>> start Page

3. CFBSS does not have the contradiction where the over-fitting problem will occur and the generalization power will be poor as the number of components increases. Because SS is a parameterized family of subsets of the set U.

4. For CFBSS, the weight coefficient is determined by a novel weight scheme, namely by the ROCB method, which is based on the receiver operating characteristic (ROC) curve [29]. It adaptively puts more weight on the component that produces a more accurate performance.

5. CFBSS is easy to implement.

To compare the performance of CFBSS for BFP, we employed ES, LR, SVM, the combined forecasting method based on equal weights (CFBEWs), the combined forecasting method based on neural networks (CFBNNs), and the combined forecasting method based on rough sets and the D-S theory (CFBRSDS) as benchmarks. To test the influence of different sample sizes on the performance of forecasting methods, especially on the CFBSS, we divided all of the samples into training samples and testing samples with different percentages (20%, 80%) (50%, 50%) and (80%, 20%). Then, we did the empirical experiment separately. We carried out an empirical experiment using data sets collected from Chinese listed firms.

The remainder of the paper is organized as follows: Section 2 reviews BFP models and the SS theory. Section 3 introduces our proposed forecast combination method and provides a detailed description of its algorithm. Section 4 contains the empirical part and in Section 5 we discuss the results of our experiments. Finally, we provide our conclusions in Section 6.

>> end Page

## Requirements
Write out the forecasting excerpt word for word, starting with "3. CFBSS does" and going on through "easy to implement.". The material that follows has no connection to the forecasting excerpt.

>> start Stored data

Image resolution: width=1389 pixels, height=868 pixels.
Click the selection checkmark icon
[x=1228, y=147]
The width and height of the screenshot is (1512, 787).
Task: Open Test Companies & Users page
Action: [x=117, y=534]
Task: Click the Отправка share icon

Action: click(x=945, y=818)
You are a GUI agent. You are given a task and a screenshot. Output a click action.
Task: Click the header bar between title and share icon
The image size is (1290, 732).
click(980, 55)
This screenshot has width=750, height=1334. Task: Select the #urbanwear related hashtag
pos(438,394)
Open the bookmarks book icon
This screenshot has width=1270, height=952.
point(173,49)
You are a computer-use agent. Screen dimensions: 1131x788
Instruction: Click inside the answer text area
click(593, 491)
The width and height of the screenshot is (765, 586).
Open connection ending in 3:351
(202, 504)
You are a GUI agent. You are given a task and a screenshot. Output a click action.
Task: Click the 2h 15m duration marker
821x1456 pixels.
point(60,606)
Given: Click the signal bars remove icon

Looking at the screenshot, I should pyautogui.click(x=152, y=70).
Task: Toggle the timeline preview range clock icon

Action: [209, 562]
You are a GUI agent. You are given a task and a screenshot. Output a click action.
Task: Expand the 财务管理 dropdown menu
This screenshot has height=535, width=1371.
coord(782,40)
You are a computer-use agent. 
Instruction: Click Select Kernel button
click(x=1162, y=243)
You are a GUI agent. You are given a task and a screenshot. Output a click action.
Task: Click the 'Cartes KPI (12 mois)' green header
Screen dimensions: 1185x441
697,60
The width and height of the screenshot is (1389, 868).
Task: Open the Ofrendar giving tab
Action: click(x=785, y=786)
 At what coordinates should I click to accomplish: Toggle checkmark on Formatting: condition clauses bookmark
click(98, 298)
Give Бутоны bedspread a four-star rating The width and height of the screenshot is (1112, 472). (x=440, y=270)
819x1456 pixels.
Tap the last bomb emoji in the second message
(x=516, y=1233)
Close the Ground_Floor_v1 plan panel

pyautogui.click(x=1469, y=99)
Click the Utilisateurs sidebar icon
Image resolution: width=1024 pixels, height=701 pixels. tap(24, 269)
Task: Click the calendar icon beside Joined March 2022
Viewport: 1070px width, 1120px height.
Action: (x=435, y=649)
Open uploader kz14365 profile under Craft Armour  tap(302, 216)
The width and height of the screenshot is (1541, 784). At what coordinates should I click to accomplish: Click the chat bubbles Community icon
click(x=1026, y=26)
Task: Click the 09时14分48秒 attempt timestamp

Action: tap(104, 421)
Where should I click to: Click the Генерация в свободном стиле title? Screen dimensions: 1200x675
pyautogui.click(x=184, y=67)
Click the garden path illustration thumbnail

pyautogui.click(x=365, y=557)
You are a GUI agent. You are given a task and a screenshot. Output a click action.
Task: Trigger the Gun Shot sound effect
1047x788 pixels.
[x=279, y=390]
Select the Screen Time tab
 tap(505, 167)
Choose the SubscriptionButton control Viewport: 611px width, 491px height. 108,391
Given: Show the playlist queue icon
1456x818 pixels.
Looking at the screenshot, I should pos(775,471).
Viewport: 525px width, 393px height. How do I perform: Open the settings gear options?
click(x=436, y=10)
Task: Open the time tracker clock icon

>> end Stored data

## Task answer
3. CFBSS does not have the contradiction where the over-fitting problem will occur and the generalization power will be poor as the number of components increases. Because SS is a parameterized family of subsets of the set U.

4. For CFBSS, the weight coefficient is determined by a novel weight scheme, namely by the ROCB method, which is based on the receiver operating characteristic (ROC) curve [29]. It adaptively puts more weight on the component that produces a more accurate performance.

5. CFBSS is easy to implement.